Rhetoric may backfire on Andrews if outbreak not turned around

From the moment COVID-19 arrived on our shores, our leaders embraced military rhetoric to explain the gravity of the situation.

Framing the fight in the context of war was a useful way to enforce the discipline we all needed to flatten the curve. The science may be complex, but the messaging was clear: it was time to unite against a common enemy.

Melbourne Airport’s Holiday Inn cluster continues to grow.Credit:Getty

The wartime metaphors also had an added political benefit. The language allowed our leaders to dismiss tactical errors by pointing to the gravity of a global threat. The virus became a ready-made excuse for any policy mistakes. Blame COVID-19, don’t hold us to account, was the subtext.

Like many leaders, Daniel Andrews embraced this language of war to push for cohesion.

It does, of course, have a downside. Framing the pandemic as a war encourages a culture of blame, not oversight. We blame the virus for keeping us apart from our loved ones, for disrupting weddings and funerals, for closing businesses.

For so long, Daniel Andrews succeeded in framing this crisis as something that was inflicted on his government, not inflamed or aggravated by it.

Should this lockdown end on Wednesday night as planned, the strategy may continue to work.

If this latest outbreak isn’t contained, though, it becomes untenable.



Announcing the initial leaks from hotel quarantine, the Andrews government first pointed the finger at the hyper-infectious UK strain of the virus, which presented an “even greater challenge” than 2020.

Like a fresh deployment of troops with a better arsenal, we were told our common enemy had re-emerged stronger than before.

This is not a uniquely Victorian problem, of course. The UK-strain has been identified in quarantined travellers in other states and was responsible for snap lockdowns in Queensland and Western Australia.

The government hid behind the stronger strain when questioned about hotel quarantine settings.
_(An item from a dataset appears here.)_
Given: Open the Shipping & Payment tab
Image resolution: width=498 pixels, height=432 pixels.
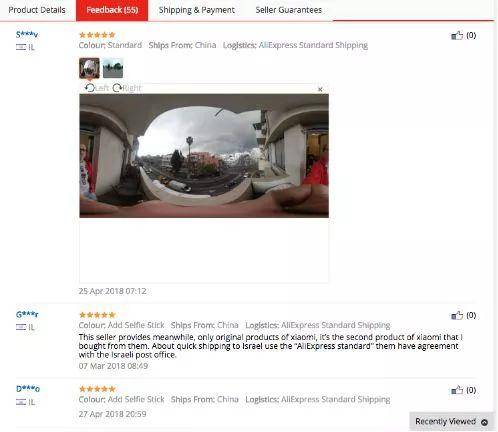Looking at the screenshot, I should 197,10.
Instead, we were told Victoria’s regime was of a “higher standard” than any other state.

In true pandemic style, the government then pivoted to blame the leak on a naughty returned traveller, since hospitalised with coronavirus, who it said had failed to declare a nebuliser that may have kick-started the spread.

When that severely ill man told this newspaper staff gave him the green light to use the medical device at both the initial quarantine hotel and the medi-hotel, a new enemy had to be found.

Contact tracing was again in the spotlight after it was revealed there was a lag in contacting almost half the close contacts of potentially-infected Victorians during a crucial 24-hour window last week.

That was blamed on delay in receiving information from exposure sites and missing information provided by patrons.

With more than 6 million Victorians locked in their homes and businesses again forced to shut, we must ask to what extent the latest breach was exacerbated by the government’s policy settings.

Ignoring the government’s potential culpability for this latest lockdown will prevent necessary changes to the COVID-19 response that are needed to keep us safe.